┌──

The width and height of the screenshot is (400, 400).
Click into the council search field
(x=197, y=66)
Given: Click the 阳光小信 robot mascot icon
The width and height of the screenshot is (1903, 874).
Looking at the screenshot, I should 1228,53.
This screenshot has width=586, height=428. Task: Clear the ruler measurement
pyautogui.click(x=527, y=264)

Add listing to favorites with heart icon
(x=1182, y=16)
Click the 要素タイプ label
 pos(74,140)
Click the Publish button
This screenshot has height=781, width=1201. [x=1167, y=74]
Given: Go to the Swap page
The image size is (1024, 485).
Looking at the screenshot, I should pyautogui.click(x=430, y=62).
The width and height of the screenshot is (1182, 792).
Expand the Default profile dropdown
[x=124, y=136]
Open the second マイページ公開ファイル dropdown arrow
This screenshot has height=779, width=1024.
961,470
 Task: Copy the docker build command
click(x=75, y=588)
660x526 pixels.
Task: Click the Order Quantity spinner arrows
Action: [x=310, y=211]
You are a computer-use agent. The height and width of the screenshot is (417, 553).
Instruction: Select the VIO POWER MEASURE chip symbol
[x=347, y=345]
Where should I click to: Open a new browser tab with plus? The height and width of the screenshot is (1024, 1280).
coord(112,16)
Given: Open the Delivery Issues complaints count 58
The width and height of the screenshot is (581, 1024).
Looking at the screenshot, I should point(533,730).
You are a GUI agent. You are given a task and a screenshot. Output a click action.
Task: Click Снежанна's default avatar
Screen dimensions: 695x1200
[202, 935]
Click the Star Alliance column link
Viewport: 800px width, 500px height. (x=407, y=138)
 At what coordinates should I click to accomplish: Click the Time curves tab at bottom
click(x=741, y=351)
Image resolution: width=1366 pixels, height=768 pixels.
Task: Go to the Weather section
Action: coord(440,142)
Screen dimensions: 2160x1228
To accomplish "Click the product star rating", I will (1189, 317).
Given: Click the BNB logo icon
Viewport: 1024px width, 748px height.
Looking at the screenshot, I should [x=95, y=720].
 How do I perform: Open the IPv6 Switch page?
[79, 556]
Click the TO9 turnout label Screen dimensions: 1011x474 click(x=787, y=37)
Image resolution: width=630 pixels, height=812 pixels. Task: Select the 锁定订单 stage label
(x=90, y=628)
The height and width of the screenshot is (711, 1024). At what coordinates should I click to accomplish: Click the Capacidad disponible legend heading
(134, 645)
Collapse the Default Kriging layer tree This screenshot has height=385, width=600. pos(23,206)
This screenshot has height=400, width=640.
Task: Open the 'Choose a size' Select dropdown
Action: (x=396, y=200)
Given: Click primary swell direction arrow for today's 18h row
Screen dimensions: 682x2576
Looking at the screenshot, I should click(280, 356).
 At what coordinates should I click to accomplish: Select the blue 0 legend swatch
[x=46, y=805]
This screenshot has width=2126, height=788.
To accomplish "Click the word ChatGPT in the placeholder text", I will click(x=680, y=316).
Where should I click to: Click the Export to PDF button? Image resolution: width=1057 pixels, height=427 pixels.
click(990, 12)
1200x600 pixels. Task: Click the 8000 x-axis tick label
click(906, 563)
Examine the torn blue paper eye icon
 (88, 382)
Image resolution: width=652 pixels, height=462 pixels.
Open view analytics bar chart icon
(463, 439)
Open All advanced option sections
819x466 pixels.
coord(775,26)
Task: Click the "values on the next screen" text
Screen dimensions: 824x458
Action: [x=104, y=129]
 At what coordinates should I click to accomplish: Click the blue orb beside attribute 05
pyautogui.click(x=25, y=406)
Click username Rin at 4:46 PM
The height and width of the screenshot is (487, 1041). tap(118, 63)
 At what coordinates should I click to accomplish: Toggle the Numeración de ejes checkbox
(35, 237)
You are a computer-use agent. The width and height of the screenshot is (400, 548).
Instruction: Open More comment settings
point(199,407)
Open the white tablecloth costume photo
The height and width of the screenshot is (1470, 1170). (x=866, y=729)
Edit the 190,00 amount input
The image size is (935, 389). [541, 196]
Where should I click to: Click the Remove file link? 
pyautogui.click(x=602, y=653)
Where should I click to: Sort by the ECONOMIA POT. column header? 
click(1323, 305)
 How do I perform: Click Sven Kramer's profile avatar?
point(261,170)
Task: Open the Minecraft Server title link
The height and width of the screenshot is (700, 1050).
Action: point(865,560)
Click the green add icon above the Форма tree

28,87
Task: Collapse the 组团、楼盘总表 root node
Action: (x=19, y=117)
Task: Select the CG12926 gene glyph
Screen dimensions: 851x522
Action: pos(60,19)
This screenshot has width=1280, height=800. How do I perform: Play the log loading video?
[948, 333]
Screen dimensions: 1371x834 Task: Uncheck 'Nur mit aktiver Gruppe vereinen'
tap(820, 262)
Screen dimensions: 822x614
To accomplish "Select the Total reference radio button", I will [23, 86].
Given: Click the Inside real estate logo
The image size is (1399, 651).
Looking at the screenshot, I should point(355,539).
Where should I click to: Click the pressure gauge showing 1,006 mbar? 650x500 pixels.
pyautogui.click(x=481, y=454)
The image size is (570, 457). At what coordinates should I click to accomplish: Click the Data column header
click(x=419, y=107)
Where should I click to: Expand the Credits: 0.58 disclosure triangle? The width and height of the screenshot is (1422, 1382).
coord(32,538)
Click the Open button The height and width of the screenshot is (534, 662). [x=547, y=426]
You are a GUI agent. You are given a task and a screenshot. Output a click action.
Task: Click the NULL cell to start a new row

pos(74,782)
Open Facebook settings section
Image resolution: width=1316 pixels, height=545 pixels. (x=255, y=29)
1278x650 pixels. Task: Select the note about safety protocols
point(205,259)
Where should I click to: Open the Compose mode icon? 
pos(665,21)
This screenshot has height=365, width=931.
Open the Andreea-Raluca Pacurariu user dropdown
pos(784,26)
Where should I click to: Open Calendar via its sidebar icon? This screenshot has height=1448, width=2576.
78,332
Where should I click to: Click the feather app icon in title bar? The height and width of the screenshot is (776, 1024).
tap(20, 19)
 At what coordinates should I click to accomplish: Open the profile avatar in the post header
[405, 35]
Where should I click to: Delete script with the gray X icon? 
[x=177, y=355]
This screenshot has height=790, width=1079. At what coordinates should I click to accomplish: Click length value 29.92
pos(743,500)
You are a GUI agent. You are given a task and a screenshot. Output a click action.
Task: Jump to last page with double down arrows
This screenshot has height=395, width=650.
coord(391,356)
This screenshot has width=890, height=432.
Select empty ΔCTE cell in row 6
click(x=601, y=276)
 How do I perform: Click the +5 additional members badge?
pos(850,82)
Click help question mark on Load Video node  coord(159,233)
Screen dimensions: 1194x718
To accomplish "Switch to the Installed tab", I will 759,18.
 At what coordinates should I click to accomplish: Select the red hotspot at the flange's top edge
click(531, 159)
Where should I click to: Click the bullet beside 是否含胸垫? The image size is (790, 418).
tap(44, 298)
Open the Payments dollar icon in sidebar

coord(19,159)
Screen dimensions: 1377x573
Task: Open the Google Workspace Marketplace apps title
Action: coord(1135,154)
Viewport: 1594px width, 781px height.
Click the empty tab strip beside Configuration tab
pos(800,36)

└──

* [About this exercise] For each line in the material above that contains the string "will", make a copy.

* [Written response]
To accomplish "Click the product star rating", I will (1189, 317).
To accomplish "Click the word ChatGPT in the placeholder text", I will click(x=680, y=316).
To accomplish "Select the Total reference radio button", I will [23, 86].
To accomplish "Switch to the Installed tab", I will 759,18.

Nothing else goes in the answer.